_Short exercise:_ Reproduce the passage of the court opinion below between "Shortly after this" and "Watkins now appeals.", inclusive, word for word.

_Excerpt to read:_
Near the end of the hearing, the Government asked the district court for clarification that the sentence was based on the 18 U.S.C. § 3553(a) sentencing factors. In response, the district court acknowledged that this was a resentencing, and that because “this sentence [was] a guideline sentence . . . [it] based [the sentence] on the fact that the guidelines are presumed to be reasonable.” Moreover, the district court stated, “I don’t know that I applied any of the factors in 3553[(a)].” The Government then submitted that the “sentence is greater [sic], but not more than necessary” to protect the community “based on Mr. Watkins’ repeated criminal conduct.” The district court then confirmed the Government’s statement by saying, “I’ll find that. I can make that finding.”

Shortly after this hearing, the district court issued the written judgment, which included several conditions of supervised release: those mandated by the Guidelines, the thirteen standard conditions recommended by the Guidelines, and the special conditions mentioned at the hearing—substance abuse and mental health treatment. Watkins now appeals.

II.

Watkins first contends there was insufficient evidence to support his felon-in-possession conviction. A conviction under 18 U.S.C. § 922(g)(1) requires the Government to:

[P]rove beyond a reasonable doubt that (1) [Watkins] had been previously convicted of a crime punishable by a term of imprisonment

-3- exceeding one year; (2) [Watkins] knowingly possessed a firearm; (3) the firearm was in or affecting interstate commerce; and (4) [Watkins] “knew he belonged to the relevant category of persons barred from possessing a firearm.”

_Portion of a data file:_
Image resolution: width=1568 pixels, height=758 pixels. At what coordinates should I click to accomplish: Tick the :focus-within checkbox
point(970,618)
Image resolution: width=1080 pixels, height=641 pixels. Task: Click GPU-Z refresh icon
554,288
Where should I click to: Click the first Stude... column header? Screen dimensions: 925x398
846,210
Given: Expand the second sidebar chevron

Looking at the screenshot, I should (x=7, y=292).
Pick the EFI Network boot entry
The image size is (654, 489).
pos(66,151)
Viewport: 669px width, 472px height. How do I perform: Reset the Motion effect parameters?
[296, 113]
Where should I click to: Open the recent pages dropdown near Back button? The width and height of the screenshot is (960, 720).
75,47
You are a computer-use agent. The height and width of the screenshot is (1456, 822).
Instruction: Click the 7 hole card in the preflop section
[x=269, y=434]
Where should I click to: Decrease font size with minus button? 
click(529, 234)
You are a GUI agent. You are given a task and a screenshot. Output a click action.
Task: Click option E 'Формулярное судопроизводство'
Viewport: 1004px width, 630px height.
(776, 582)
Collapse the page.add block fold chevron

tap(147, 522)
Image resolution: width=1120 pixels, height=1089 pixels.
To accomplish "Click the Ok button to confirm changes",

_Response to the exercise:_
Shortly after this hearing, the district court issued the written judgment, which included several conditions of supervised release: those mandated by the Guidelines, the thirteen standard conditions recommended by the Guidelines, and the special conditions mentioned at the hearing—substance abuse and mental health treatment. Watkins now appeals.